* Data to process
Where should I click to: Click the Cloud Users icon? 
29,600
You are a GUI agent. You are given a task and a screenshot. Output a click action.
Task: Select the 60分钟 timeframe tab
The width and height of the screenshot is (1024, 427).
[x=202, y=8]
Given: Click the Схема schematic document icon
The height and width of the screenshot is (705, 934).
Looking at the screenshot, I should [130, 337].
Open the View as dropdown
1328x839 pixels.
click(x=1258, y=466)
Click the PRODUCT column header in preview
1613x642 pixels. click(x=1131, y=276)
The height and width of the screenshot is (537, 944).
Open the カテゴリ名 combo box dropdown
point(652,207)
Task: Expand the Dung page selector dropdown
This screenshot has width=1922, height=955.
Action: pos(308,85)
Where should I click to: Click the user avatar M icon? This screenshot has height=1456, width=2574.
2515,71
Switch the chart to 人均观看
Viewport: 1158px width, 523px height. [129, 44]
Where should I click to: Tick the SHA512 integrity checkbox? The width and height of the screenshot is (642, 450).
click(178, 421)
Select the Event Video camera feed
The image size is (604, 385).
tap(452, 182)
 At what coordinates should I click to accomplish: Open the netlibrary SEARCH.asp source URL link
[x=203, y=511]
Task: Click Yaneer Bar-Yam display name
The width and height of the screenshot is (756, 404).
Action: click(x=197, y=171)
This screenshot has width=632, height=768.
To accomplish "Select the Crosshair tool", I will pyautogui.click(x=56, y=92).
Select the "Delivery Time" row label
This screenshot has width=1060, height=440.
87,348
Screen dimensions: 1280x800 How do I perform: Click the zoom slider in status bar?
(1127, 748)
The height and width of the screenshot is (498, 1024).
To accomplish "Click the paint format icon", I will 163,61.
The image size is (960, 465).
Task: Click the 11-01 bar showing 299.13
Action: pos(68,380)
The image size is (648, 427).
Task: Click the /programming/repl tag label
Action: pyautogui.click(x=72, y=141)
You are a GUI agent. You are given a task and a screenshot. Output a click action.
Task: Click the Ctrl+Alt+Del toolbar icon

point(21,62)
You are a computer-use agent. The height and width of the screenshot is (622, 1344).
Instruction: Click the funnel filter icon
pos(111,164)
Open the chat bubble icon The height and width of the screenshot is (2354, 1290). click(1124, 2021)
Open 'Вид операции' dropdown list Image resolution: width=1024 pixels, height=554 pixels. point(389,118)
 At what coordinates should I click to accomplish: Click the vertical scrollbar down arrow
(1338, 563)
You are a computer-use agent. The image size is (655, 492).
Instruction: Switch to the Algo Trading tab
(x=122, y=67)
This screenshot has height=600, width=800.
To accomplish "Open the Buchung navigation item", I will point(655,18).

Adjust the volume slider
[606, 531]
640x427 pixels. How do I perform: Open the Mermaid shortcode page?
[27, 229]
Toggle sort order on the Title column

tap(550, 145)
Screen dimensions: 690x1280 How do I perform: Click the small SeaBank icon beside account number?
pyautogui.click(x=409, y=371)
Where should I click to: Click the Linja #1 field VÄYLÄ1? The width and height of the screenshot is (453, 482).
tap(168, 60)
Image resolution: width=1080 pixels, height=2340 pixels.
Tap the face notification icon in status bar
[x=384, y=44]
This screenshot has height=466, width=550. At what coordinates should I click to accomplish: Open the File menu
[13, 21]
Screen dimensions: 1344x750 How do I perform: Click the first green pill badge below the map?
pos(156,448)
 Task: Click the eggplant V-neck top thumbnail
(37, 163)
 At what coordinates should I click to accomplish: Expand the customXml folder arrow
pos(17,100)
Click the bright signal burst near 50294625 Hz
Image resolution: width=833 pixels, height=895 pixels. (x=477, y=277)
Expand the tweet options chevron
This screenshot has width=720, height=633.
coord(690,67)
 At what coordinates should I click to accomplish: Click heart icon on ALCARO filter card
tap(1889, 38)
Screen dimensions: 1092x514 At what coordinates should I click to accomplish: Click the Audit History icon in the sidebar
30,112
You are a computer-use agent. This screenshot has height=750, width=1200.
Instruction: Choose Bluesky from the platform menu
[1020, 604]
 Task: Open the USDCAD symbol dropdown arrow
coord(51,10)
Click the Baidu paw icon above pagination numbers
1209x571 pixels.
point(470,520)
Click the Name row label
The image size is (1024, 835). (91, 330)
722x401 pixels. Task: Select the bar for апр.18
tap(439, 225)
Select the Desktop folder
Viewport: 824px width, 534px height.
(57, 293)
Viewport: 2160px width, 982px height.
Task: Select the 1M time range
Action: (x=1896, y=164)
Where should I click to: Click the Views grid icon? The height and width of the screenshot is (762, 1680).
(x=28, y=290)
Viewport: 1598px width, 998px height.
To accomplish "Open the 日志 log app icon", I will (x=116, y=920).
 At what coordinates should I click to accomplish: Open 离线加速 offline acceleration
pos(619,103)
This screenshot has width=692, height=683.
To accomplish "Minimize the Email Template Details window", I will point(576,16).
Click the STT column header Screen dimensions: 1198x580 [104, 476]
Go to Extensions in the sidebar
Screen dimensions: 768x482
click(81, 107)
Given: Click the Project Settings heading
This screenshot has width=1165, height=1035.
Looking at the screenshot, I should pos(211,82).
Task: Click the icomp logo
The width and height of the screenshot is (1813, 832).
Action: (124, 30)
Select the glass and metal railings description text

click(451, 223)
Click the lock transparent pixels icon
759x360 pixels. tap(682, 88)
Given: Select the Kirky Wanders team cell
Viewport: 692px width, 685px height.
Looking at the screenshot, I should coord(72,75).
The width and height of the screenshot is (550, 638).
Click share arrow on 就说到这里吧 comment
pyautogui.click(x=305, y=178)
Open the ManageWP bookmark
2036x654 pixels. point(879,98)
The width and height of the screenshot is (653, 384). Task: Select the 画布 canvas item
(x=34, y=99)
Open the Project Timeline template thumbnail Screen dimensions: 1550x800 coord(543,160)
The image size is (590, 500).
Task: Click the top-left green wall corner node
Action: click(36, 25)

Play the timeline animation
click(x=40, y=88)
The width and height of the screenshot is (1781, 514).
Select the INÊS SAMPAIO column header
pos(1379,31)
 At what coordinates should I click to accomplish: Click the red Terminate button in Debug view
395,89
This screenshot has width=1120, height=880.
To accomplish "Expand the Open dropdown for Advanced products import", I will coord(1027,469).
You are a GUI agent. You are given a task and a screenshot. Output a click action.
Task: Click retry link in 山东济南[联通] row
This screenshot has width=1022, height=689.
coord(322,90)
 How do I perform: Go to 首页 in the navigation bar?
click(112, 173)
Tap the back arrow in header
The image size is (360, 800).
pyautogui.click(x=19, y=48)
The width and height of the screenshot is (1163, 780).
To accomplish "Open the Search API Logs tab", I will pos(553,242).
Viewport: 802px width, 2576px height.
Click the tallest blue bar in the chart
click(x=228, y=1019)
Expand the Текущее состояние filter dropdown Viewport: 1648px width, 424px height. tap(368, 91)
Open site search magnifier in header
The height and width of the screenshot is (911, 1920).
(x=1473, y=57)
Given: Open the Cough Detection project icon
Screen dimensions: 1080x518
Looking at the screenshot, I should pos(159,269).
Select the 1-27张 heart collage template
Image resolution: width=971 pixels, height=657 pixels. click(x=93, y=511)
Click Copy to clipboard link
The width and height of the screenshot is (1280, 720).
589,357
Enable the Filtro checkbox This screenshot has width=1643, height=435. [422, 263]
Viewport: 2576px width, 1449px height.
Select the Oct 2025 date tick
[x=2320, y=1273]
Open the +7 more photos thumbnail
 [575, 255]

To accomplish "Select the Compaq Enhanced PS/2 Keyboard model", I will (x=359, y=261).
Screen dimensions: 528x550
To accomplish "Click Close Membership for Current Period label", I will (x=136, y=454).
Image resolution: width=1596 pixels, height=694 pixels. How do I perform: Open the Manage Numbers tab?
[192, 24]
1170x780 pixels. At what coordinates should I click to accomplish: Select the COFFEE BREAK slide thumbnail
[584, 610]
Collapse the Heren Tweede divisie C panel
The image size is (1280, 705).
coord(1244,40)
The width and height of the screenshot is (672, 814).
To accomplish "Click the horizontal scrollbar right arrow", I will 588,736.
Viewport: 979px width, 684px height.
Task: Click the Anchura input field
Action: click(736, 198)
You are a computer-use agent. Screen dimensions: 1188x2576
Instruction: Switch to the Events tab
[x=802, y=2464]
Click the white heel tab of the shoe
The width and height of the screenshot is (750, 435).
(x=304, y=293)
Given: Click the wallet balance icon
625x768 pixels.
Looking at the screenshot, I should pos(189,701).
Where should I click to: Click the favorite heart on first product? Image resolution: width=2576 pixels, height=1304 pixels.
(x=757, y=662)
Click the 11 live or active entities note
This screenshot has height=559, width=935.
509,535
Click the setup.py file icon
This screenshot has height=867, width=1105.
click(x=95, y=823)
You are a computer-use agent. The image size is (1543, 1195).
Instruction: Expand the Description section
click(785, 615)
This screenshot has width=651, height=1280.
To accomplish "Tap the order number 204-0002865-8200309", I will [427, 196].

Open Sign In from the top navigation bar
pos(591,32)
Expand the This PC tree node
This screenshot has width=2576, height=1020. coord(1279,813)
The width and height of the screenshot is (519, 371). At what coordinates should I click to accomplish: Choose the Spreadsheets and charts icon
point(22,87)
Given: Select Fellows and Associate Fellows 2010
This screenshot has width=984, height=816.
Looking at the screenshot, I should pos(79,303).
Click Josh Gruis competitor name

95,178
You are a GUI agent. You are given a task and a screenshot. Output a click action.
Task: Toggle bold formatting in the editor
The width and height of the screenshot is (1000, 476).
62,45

* Task requirements
Find the line with "Instruction: Click the funnel filter icon" in the entries above. Retype it and each line after it, exactly, through the line with "This screenshot has height=600, width=800.", and stop there.

* Solution
Instruction: Click the funnel filter icon
pos(111,164)
Open the chat bubble icon The height and width of the screenshot is (2354, 1290). click(1124, 2021)
Open 'Вид операции' dropdown list Image resolution: width=1024 pixels, height=554 pixels. point(389,118)
 At what coordinates should I click to accomplish: Click the vertical scrollbar down arrow
(1338, 563)
You are a computer-use agent. The image size is (655, 492).
Instruction: Switch to the Algo Trading tab
(x=122, y=67)
This screenshot has height=600, width=800.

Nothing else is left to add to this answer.